SUPPLIED TEXT:
SAN MATEO, Calif. In the long war of trade-offs between power consumption and performance, performance has won the bulk of the battles. But with CPU designs on a path to surpass a billion transistors in less than 10 years, microprocessor vendors have issued a call to arms to cap power in future transistors, circuits and microarchitectures.
Early salvos in the stepped-up campaign will be fired at this week's International Solid-State Circuits Conference (ISSCC) and the Windows Embedded Developers' Conference, when Alchemy, Hitachi, Intel, NEC and others describe products and techniques that scrimp on power.
Among those in the vanguard is Intel Corp., whose latest Pentium 4 is specified at 55 watts at 1.5 GHz. Patrick Gelsinger, vice president and chief technology officer for Intel, will deliver a keynote address at ISSCC that will underscore the need for multiple off-ramps from what he calls "the curve that's leading to thousands of watts for a CPU."

DATA PROVIDED:
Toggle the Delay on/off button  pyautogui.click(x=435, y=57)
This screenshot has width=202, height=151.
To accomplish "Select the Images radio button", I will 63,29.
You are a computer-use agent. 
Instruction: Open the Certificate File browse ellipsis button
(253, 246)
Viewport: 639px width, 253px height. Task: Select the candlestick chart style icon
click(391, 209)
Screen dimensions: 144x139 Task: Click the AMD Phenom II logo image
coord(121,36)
==
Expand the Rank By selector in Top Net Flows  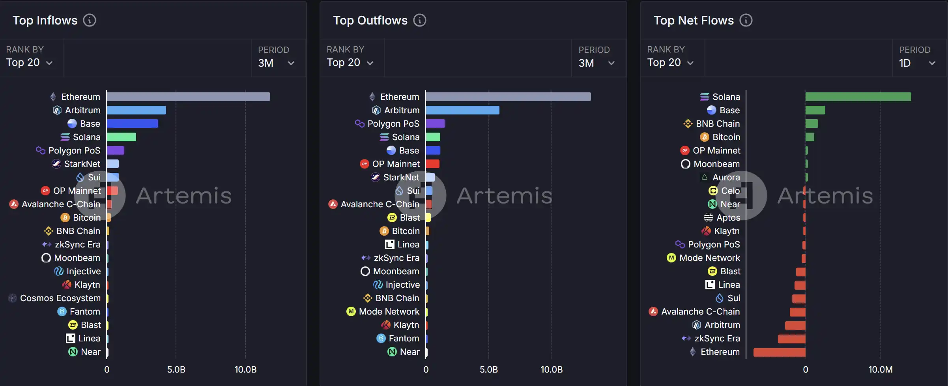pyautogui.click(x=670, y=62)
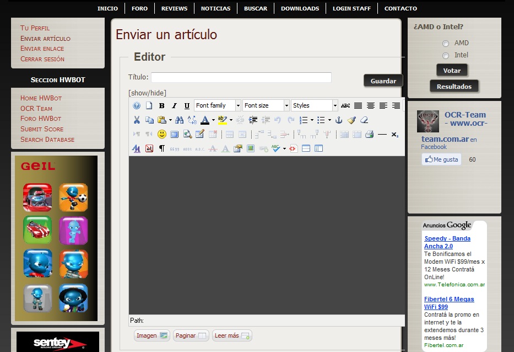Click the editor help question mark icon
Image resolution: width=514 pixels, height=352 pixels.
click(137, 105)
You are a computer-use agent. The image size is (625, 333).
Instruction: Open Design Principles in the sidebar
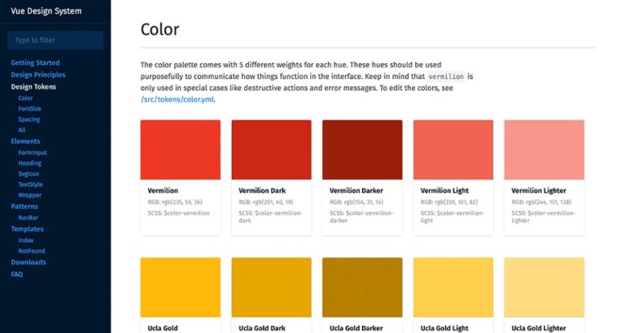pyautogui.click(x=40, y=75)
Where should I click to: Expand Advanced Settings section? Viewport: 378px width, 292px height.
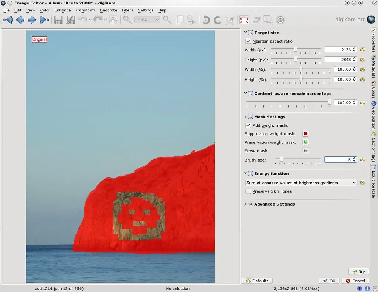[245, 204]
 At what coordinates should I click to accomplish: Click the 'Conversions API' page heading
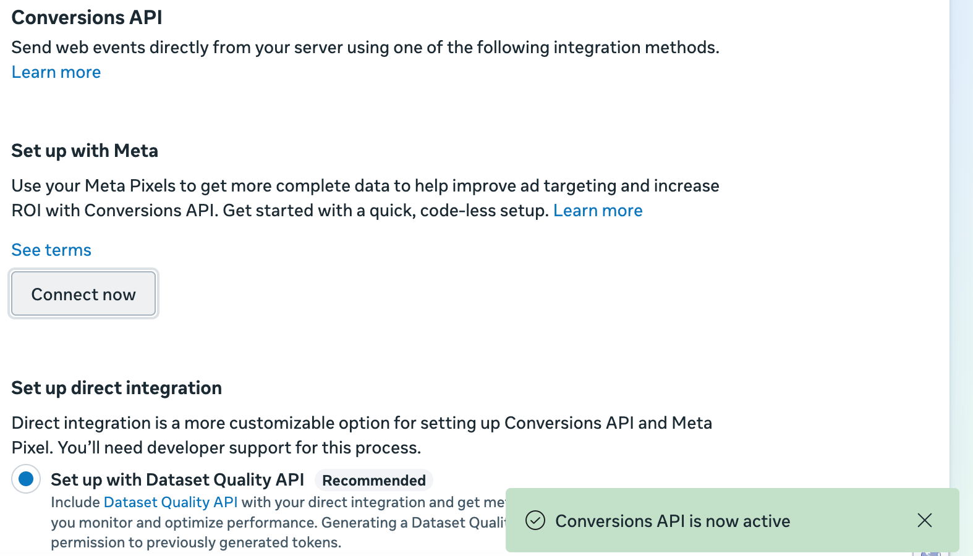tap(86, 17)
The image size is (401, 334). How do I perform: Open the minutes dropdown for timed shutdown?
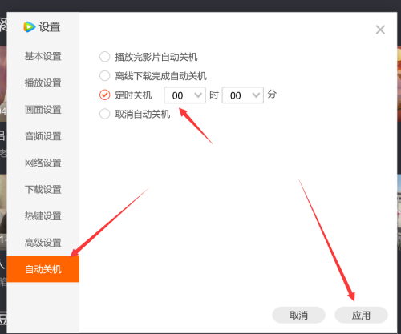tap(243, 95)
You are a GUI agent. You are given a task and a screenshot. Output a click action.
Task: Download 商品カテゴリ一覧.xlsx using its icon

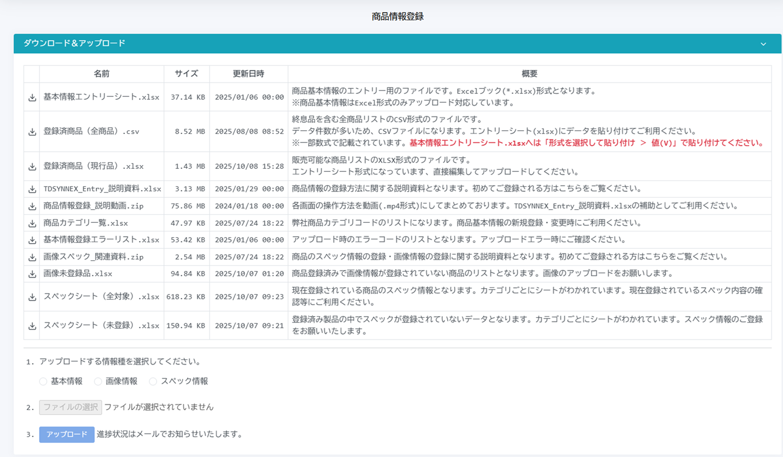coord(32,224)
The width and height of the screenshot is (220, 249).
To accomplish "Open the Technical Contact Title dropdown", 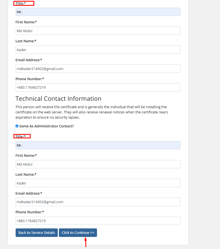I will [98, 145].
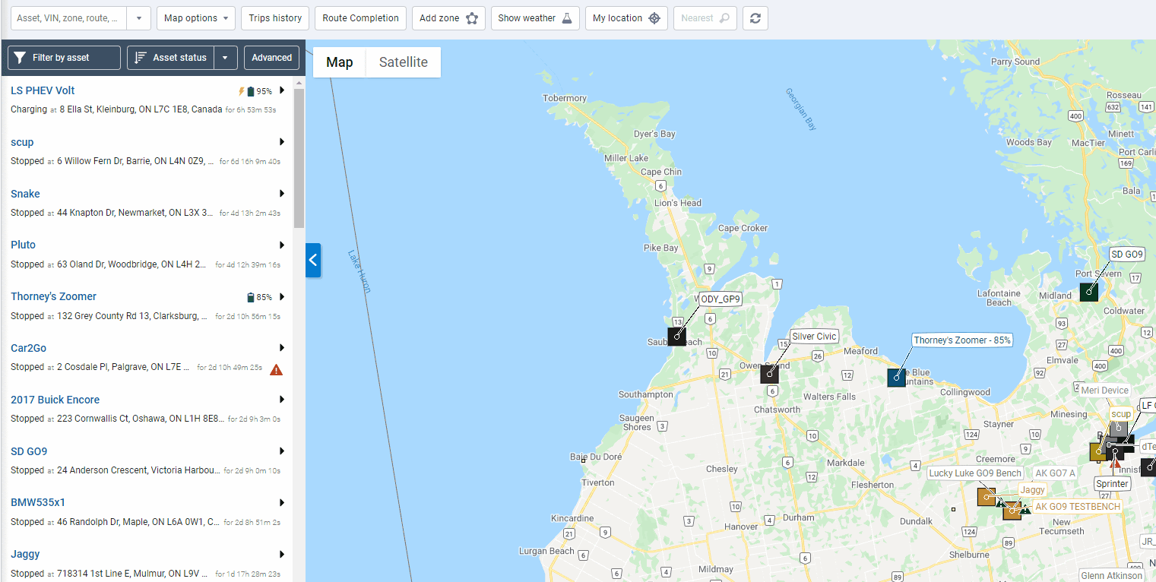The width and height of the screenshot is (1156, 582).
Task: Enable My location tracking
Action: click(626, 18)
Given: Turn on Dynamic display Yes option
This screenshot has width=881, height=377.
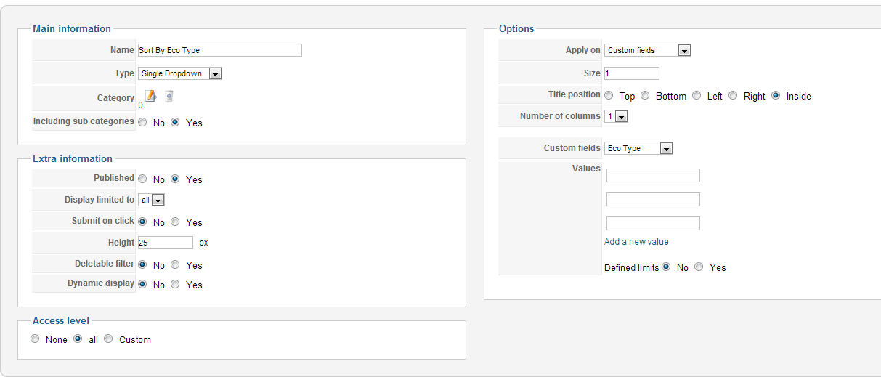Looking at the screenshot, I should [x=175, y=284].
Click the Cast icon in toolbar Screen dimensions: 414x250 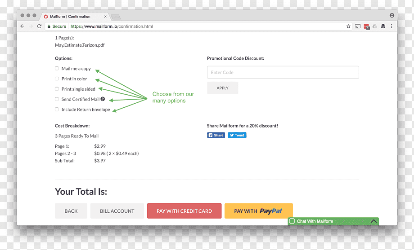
* * *
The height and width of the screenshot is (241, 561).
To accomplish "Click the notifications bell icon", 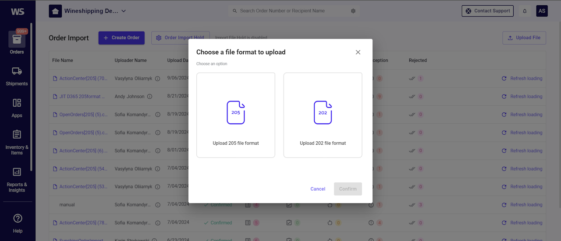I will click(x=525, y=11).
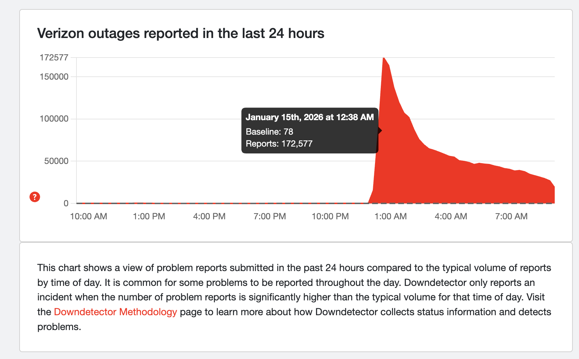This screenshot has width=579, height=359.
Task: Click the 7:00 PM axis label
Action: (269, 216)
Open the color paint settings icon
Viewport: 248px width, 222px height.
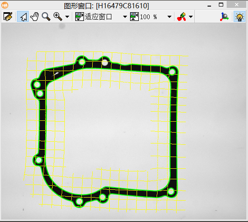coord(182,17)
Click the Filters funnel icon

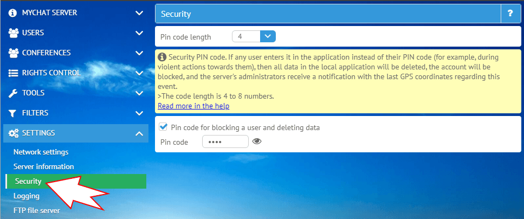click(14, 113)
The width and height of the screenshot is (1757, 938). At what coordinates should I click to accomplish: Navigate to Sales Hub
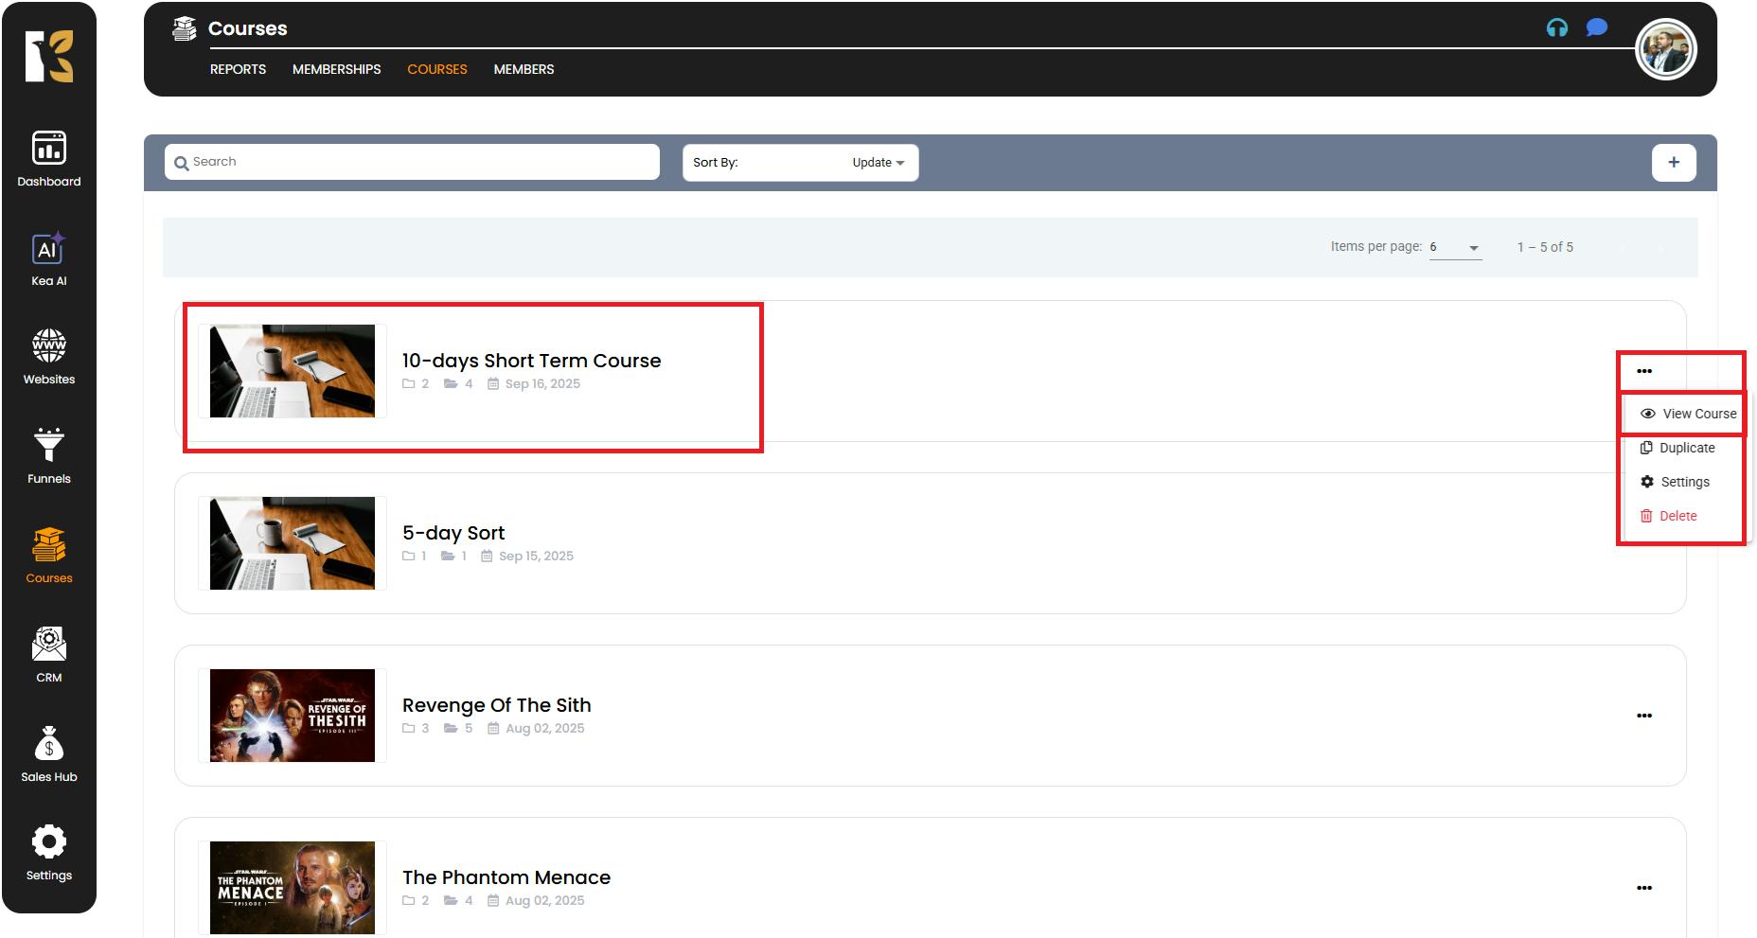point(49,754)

WHAT THE TASK ASKS:
Please state the power rating that the article on processor power consumption gives for Intel's latest Pentium 4.

RESULT FOR THIS TASK:
55 watts at 1.5 GHz.